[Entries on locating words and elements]
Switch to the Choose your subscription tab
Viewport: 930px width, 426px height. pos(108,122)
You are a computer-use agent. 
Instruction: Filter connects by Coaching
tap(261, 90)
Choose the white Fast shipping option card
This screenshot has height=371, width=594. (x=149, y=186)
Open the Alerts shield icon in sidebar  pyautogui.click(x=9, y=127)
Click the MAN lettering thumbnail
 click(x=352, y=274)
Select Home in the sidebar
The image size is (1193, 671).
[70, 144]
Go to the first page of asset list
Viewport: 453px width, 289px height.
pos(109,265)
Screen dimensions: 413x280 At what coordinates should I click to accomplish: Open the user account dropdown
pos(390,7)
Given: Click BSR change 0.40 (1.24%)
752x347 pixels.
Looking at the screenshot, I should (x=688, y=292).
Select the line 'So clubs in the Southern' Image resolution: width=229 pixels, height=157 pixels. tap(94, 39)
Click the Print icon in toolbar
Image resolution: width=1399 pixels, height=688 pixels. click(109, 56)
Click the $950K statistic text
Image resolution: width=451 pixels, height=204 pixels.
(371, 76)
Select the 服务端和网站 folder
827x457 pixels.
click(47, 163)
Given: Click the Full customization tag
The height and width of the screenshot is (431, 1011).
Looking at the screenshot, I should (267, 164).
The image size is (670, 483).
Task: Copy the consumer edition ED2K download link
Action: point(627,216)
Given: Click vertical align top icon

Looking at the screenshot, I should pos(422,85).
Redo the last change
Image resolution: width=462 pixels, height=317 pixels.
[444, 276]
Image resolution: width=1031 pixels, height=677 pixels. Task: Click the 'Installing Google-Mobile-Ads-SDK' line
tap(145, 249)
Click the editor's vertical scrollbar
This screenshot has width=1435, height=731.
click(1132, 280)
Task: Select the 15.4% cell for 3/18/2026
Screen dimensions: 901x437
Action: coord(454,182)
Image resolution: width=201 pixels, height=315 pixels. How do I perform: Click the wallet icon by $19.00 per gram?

■ Task statement ■
Return each line from the records in which the word "vertical" appears.

■ Answer to this task ■
Given: Click vertical align top icon
Click the editor's vertical scrollbar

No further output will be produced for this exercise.